Maranhensidade: um estado de alegria
por Joãozinho Ribeiro
Neste primeiro contato do ano com os leitores desta coluna, aproveito para fazer uma oportuna e respeitosa retificação de autoria, e atribuir os créditos do irretocável artigo da semana anterior (07/01), intitulado “Nossa Singela Homenagem aos Serelepes”, ao camarada da vida & da arte – ZEMA RIBEIRO. Pois, em virtude de momentânea ausência da Ilha, não tive meios materiais para elaborar a respectiva redação e solicitei a valiosa colaboração do parceiro, no que fui prontamente atendido.
Feitos os devidos reparos e reconhecimentos dos direitos morais, após a realização de um Natal recheado de programações artísticas por todos os cantos da cidade, e de um Reveillon ecumênico e multicultural, 2008 se anuncia como um ano de singulares celebrações de datas altamente significantes para a história do nosso Estado, do País e do Planeta:
– 40 anos do “68” (passeata dos 100 mil, tropicalismo e roda viva, censura e AI-5, barricadas de Paris, Primavera de Praga, protestos contra a Guerra do Vietnam, assassinatos de Luther King e Robert Kennedy, Apollo 8 em órbita da Lua…)
– 50 anos da Bossa-Nova
– 200 anos da vinda da Corte Portuguesa ao Brasil
– 400 anos do nascimento do Padre Antonio Vieira
– 170 anos da revolta da Balaiada
– 100 anos da Academia Maranhense de Letras
Motivos não faltarão para afirmação da nossa maranhensidade e sua conexão com o Brasil e o Mundo. Por falar nisso, sei que esta expressão ainda incomoda muitos ouvidos, principalmente quando se torna alvo de interpretações obtusas, desprovidas do mínimo de observância ao conteúdo dos ensinamentos do professor Milton Santos: “no global está a aparência; no local, a essência”. Ou nos versos do poeta e compositor Josias Sobrinho: “Com o rumo voltado pra dentro e aberto pro mundo todinho!”.

........

● **OBJETIVO 1**
Diga se cada frase abaixo está de acordo com a coluna sobre maranhensidade: (a) o artigo da semana de 07/01 foi escrito por Zema Ribeiro; (b) em 2008 a Bossa-Nova completa 100 anos; (c) a revolta da Balaiada completa 170 anos em 2008. Para cada uma, responda sim ou não e copie as palavras da coluna que decidem.
● **OBJETIVO 2**
Substitua "Reveillon" por "Ano-Novo" e escreva de novo o trecho da coluna que vai de "Feitos os devidos" até "órbita da Lua…)".
● **OBJETIVO 3**
Que frase do professor Milton Santos a coluna cita?

........

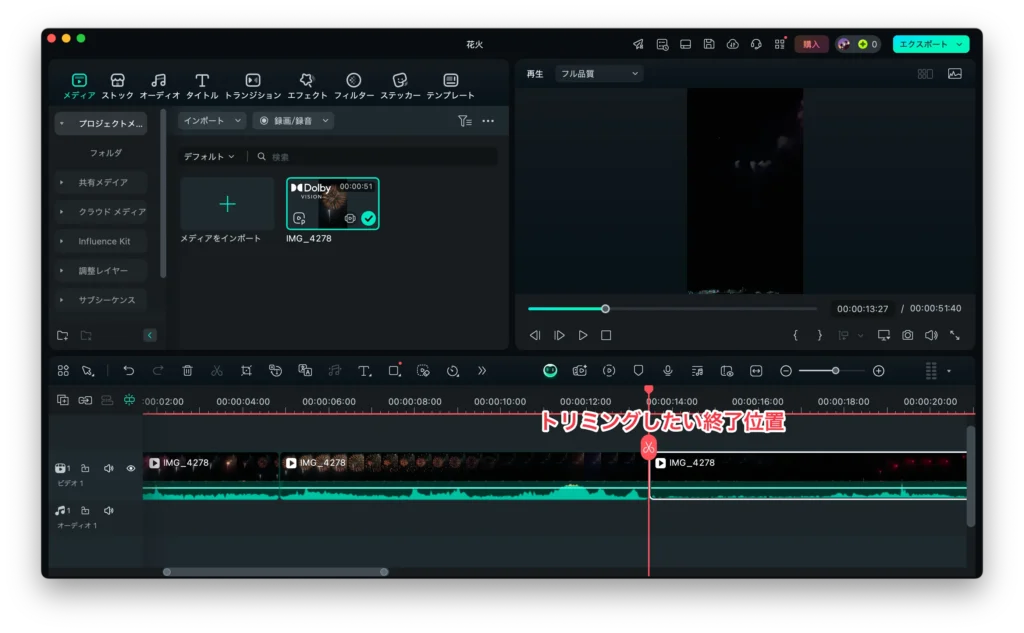Click the scissors split button on playhead

pos(648,447)
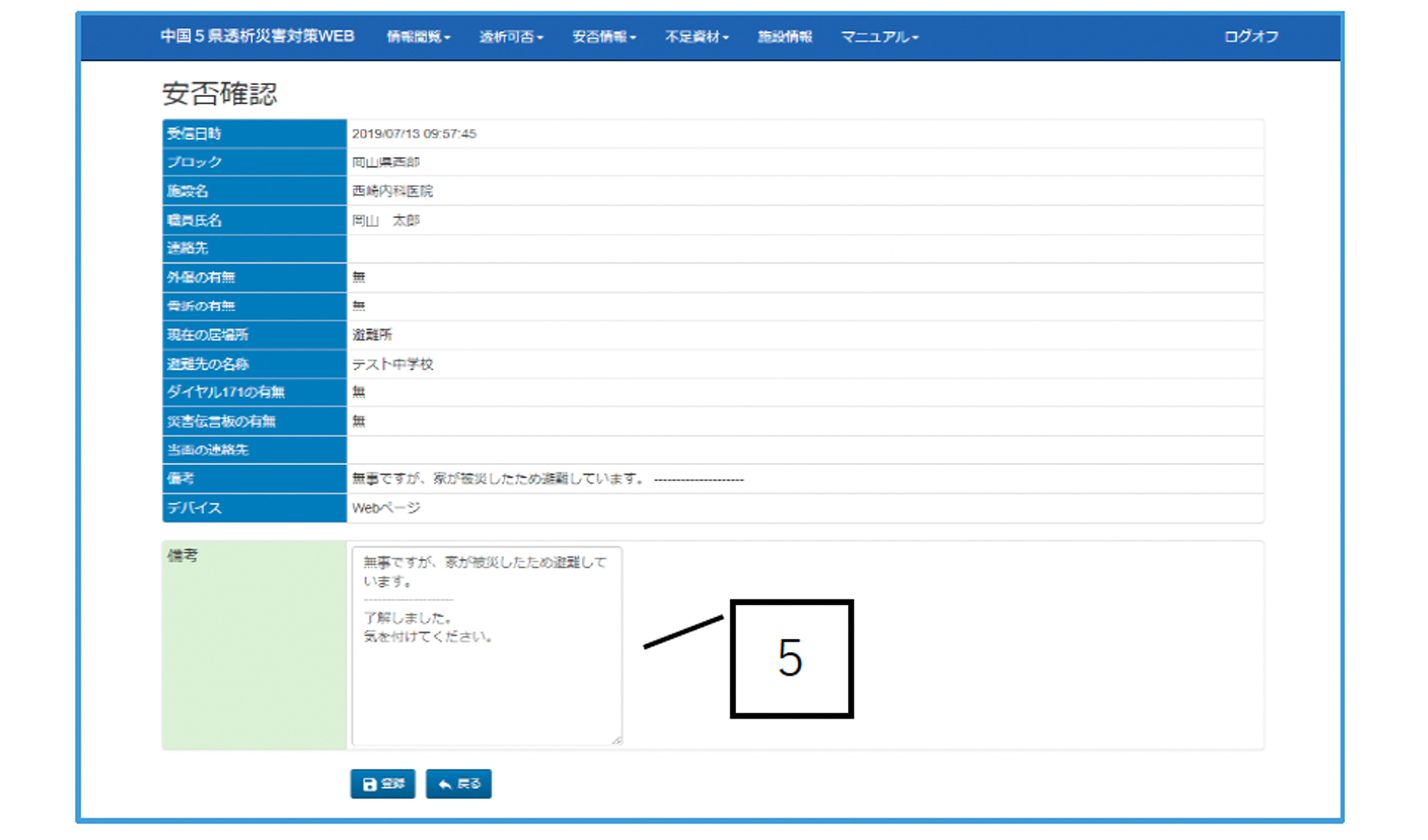Click the 安否確認 page heading

pyautogui.click(x=219, y=94)
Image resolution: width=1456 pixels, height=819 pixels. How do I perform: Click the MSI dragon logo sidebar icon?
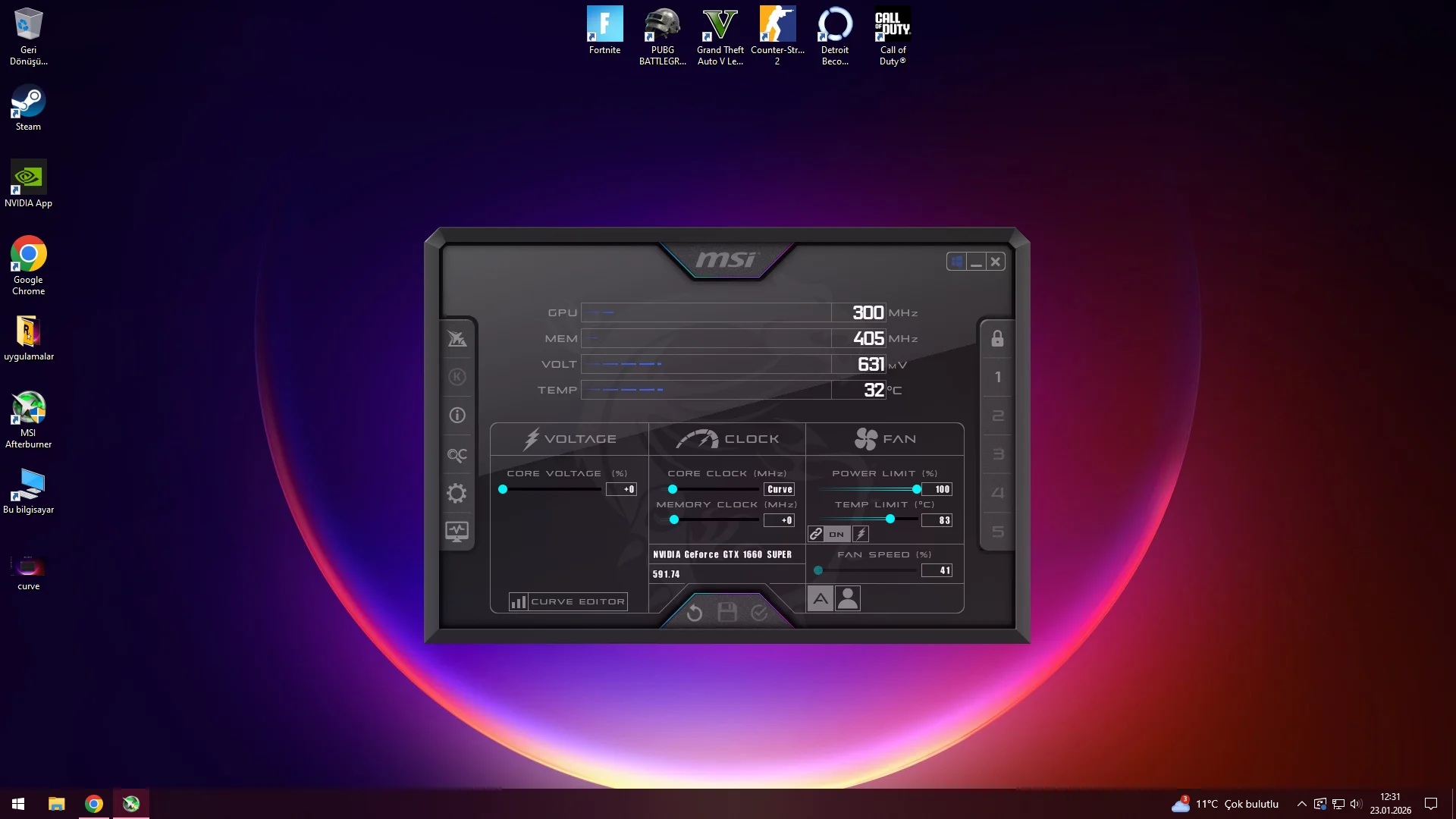tap(457, 339)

........

● **RESOLUÇÃO 1**
(a) Sim: "atribuir os créditos do irretocável artigo da semana anterior (07/01), intitulado “Nossa Singela Homenagem aos Serelepes”, ao camarada da vida & da arte – ZEMA RIBEIRO".
(b) Não: "50 anos da Bossa-Nova".
(c) Sim: "170 anos da revolta da Balaiada".

● **RESOLUÇÃO 2**
Feitos os devidos reparos e reconhecimentos dos direitos morais, após a realização de um Natal recheado de programações artísticas por todos os cantos da cidade, e de um Ano-Novo ecumênico e multicultural, 2008 se anuncia como um ano de singulares celebrações de datas altamente significantes para a história do nosso Estado, do País e do Planeta:
– 40 anos do “68” (passeata dos 100 mil, tropicalismo e roda viva, censura e AI-5, barricadas de Paris, Primavera de Praga, protestos contra a Guerra do Vietnam, assassinatos de Luther King e Robert Kennedy, Apollo 8 em órbita da Lua…)

● **RESOLUÇÃO 3**
“no global está a aparência; no local, a essência”